O escritor que a primeiro momento aparenta fazer um relato “pequeno” do preconceito
na sociedade com o decorrer do conto detalha em cenas fortes como funciona as diferenças
sociais. Com o avançar da história Clara e Júlio namoram, e ela visita a casa de seus pais, a
partir do primeiro momento todos os parentes de Júlio julgam Clara pela sua cor de pele,
nota-se que a primeiro momento o preconceito é velado, não sendo dito por nenhum dos
familiares do namorado, mas revelado pelo narrador que traz a visão das irmãs sobre Clara:
"Pequeno-burguesas, sem nenhuma fortuna, mas, devido à situação do pai e a terem
frequentado escolas de certa importância, elas não admitiriam, para Clara, senão um destino:
o de criada de servir." (BARRETO, 2010, p. 185). Esse preconceito não dito, porém contado
pelo narrador, é liberado quando Clara é abandonada grávida de Júlio, sem condições de criar
a criança sozinha, Clara não vê outra escolha a não ser ir atrás de sua sogra que a recebe desta
forma: "Ora, esta! Você não se enxerga! Você não vê mesmo que meu filho não é para se casar
com gente da laia de você! Ele não amarrou você, ele não amordaçou você...Vá-se embora,
rapariga" ((BARRETO, 2010, p. 187). À laia de Clara ao qual a mãe de Júlio se refere é a de
uma menina negra, vinda de uma família negra e pobre e que na visão da elite brasileira não é
digna de nada.
É com essa realidade que a população negra se encontra na sociedade brasileira no
início do século XX, a população marginalizada era vista como "um problema" para a elite e o
governo carioca. O conto de Lima Barreto deixa evidente como o preconceito e as classes
sociais funcionam. Outro fator no qual Barreto é muito marcado são os seus diversos erros de
gramática, constantemente criticado pela crítica literária e nunca conseguindo uma cadeira na
Academia Brasileira de Letras, esse foi um dos fatores que também pesou para o não
acontecimento da carreira dele como escritor naquela época. Destaca-se a passagem presente
no livro Diário do hospício: O cemitério dos vivos onde o autor escreve em uma carta ao
também escritor Lucilo Varejão:
“Meus livros saem errados devido à minha negligência e ao meu relaxamento, à
minha letra, aos meus péssimos revisores, inclusive eu mesmo. Isso explica os erros
vulgares; mas, quanto aos outros da transcendência gramática dos importantes, eu
nunca me incomodei com eles.” (BARRETO, 1993, p. 10).

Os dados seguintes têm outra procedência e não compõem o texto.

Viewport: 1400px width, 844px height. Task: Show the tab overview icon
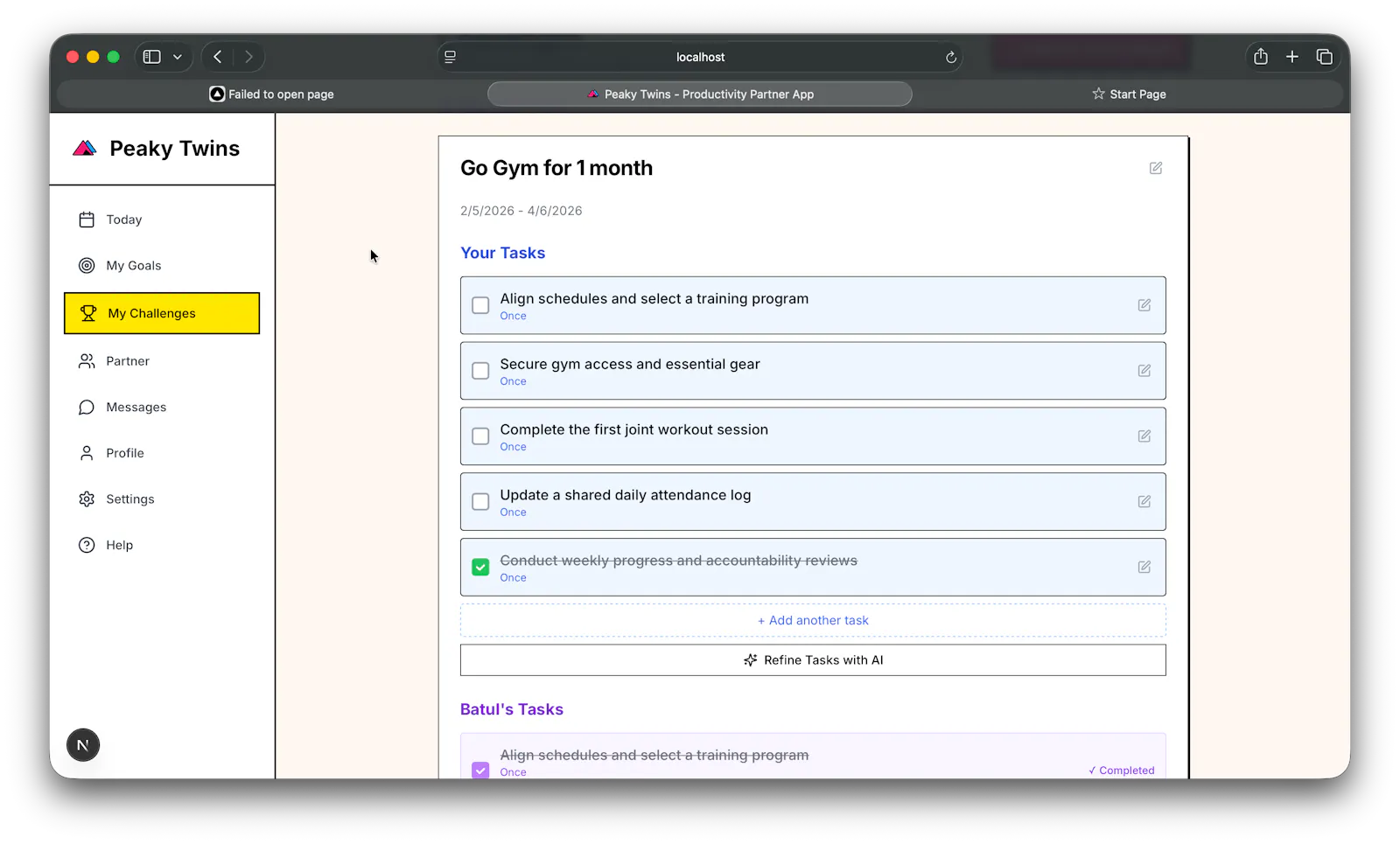[x=1324, y=57]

Portanto, nota-se e destaca-se que apesar das várias críticas à gramática de Lima
Barreto, o conteúdo do autor foi extremamente relevante para a sua época, e ainda continua
sendo, tendo em vista que a desigualdade social e o preconceito contra a população negra,
ainda que inferiores comparado ao Brasil do início do século XX, infelizmente são
problemáticas presentes no Brasil do século XXI.
● Conclusão
Em suma, conclui-se que apesar de ambos, escritor e jornalista, terem a literatura
como uma missão, fazem isso de formas e com conteúdos diferentes. Enquanto Euclides,
com influência positivista, usa sua obra Os Sertões como denúncia às violência sofridas pela
população em Canudos, Lima dá voz a outra população vítima dos atos governamentais do
Brasil República: população negra. Não somente as temáticas diferem Lima e Euclides, mas
também a linguagem, pois o primeiro escreve de maneira mais coloquial, já o outro, mais
rebuscada. No entanto, apesar dessas diferenças entre forma e conteúdo, ambos expressam,
através de suas obras, uma ruptura com os movimentos artísticos-literários presentes no Brasil
(Simbolismo e Parnasianismo), utilizam a literatura como ferramenta para crítica e
representação social de povos marginalizados pelo Governo Brasileiro que reverbera até o
Brasil do século XXI e com isso criam o que seria a preparação para um movimento maior
que surgiria na semana de arte moderna em 1922.

REFERÊNCIAS

BARRETO, Lima. Contos Completos de Lima Barreto. São Paulo: Companhia das Letras,
2010.

CUNHA, Euclides da. Os Sertões. São Paulo: Três, 1984 (Biblioteca do Estudante).

CUNHA, Euclides da. Obra Completa. Rio de Janeiro: Nova Aguilar, 2009.

SEVCENKO, Nicolau. Literatura como missão: tensões sociais e criação cultural na


primeira república. São Paulo: Editora Brasiliense, 1999.